Kritiek op politie
Ongeveer 800 mensen liepen woensdagavond mee in de stille tocht ter gedachtenis van de negentienjarige Robby van der Leeden. Hij kwam zaterdagavond om bij onlusten tijdens een dancefeest op het strand van Hoek van Holland. Komende zaterdag wordt hij begraven. Een jong leven kwam plotseling ten einde door een kogel.
Ongetwijfeld is er bij de familie en vrienden groot verdriet. Welke ouder zou niet treuren als een jonge zoon zomaar uit het leven wordt weggerukt. Wellicht is er ook woede tegenover degene die de schoten loste. Dergelijke emoties zijn heel begrijpelijk.Inmiddels wordt niet alleen door de ouders, maar door grote groepen in de samenleving met de beschuldigende vinger gewezen naar de politie. Die zou schuldig zijn aan de dood van een jongeman.
Niet kan worden ontkend dat er vragen zijn te stellen rondom het politieoptreden. Waren de risico’s voldoende onderkend? Zijn de signalen opgepikt dat het feest uit de hand zou lopen? Waar was de mobiele eenheid? Die vragen moeten worden onderzocht. Het is ook voorbarig nu al allerlei conclusies te trekken.
Gebruikelijk is dat bij een schietincident waarbij politiemensen zijn betrokken, een onderzoek naar de toedracht wordt ingesteld. Daar is ook niks mis mee. Het gebruik van het gevaarlijkste wapen door de politie moet zorgvuldig gebeuren. Alleen al daarom is het goed dat achteraf wordt nagegaan of alle regels zijn gevolgd. Misbruik van wapens door de politie moet altijd worden aangepakt. Tegelijk kan zo’n evaluatie nuttige lessen voor de toekomst opleveren.

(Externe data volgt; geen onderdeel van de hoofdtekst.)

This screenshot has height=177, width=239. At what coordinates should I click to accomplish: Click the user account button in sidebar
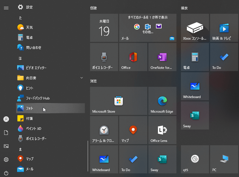[x=6, y=119]
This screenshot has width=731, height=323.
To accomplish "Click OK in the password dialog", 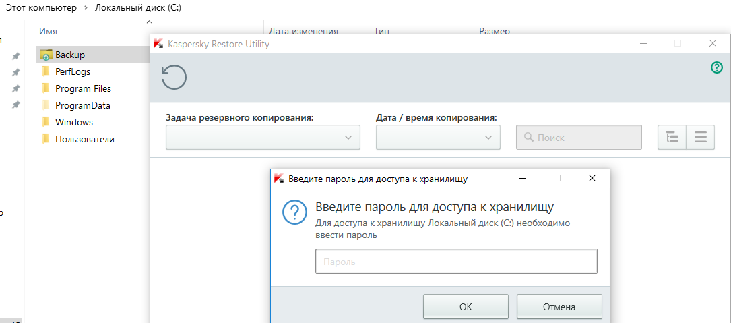I will 466,307.
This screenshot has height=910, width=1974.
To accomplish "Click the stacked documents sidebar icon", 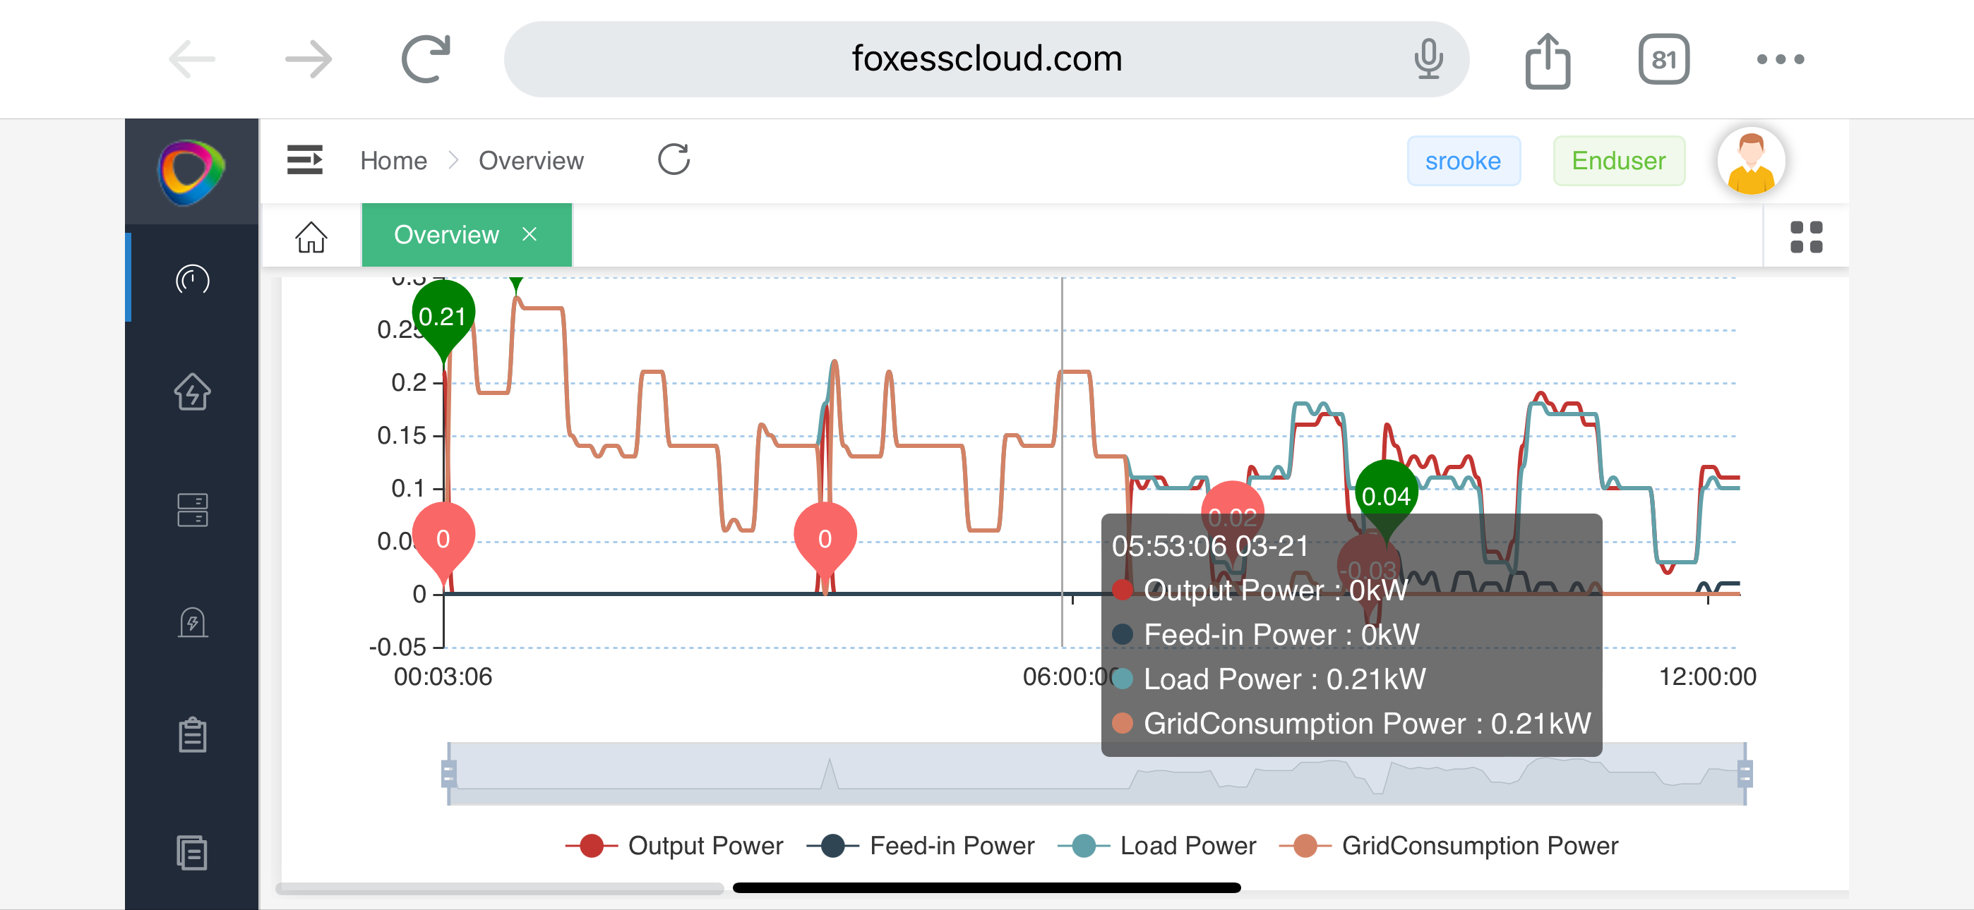I will (x=192, y=852).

De publieke opinie heeft echter al ruim voor de uitkomst van dat onderzoek een oordeel klaar. De politie heeft geschoten, er is een slachtoffer gevallen, en dus hebben agenten onjuist gehandeld. Een bijna stereotype redenering.
Deze gedachtegang is heel merkwaardig. In de eerste plaats omdat er breed in de maatschappij de roep wordt gehoord om krachtiger politieoptreden, zodat uitwassen worden beteugeld. De verloedering van de samenleving is een van de grootste zorgen van de Nederlandse bevolking. En als de politie dan krachtig optreedt, is het fout. Dat is heel dubbel.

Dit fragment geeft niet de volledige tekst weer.